Dalam kesempatan terpisah, Wakil Menteri Haji dan Umrah Dahnil Anzar Simanjuntak mengatakan fisik petugas haji perlu dipersiapkan dengan baik sebelum melayani para jemaah. Sebab, dia berujar mayoritas kerja dan tugas petugas haji berkaitan dengan urusan fisik.
“Bahkan kami menyebutnya kerjanya 25 jam, tidak berhenti,” ujar Dahnil di Asrama Haji Pondok Gede, Jakarta Timur pada Kamis, 8 Januari 2026.
Adapun Kementerian Haji dan Umrah telah menggelar pelatihan untuk pembina hingga fasilitator petugas haji. Sejumlah pengasuh kelompok dari unsur TNI dan Polri juga diikutsertakan dalam pelatihan yang ditutup pada 8 Januari 2026 ini.

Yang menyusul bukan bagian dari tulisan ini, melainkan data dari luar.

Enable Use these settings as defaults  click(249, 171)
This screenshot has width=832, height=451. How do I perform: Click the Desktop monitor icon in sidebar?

Selain itu, Dahnil menjelaskan alasan pelaksanaan diklat untuk petugas haji tahun ini. Menurut dia, kementerian ingin memaksimalkan agenda pembekalan agar orientasi utama petugas haji pada pelayanan jemaah, bukan aji mumpung ikut beribadah haji.

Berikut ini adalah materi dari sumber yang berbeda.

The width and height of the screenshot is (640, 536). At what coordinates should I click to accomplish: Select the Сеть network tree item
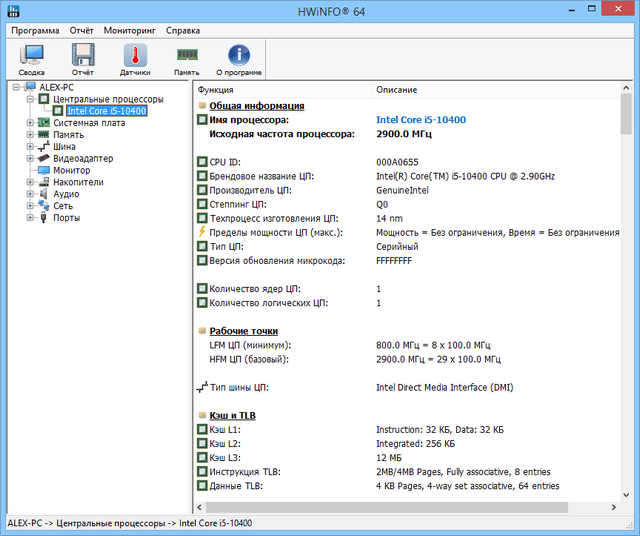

“Kedua, integritas terkait dengan kedisiplinan, kekompakan tim,” ujarnya.
Dahnil mengatakan pembekalan kekompakan tim petugas haji tahun ini memang perlu dimaksimalkan. Ini sebagai salah satu poin evaluasi dari penyelenggaraan haji di tahun sebelumnya.
Menurut dia, tingkat kedisiplinan dan kerja tim pada petugas haji tahun lalu masih menyisakan persoalan. Karena itu, Dahnil mengatakan kementerian menggandeng Tentara Nasional Indonesia untuk membantu memperbaiki kerja tim pada petugas haji tersebut.
“Jadi kalau ada yang menyebut (diklat) ini militerisme, iya. Kami ingin mengadaptasi nilai-nilai kedisiplinan kerja tim yang kuat dari militer,” ucapnya.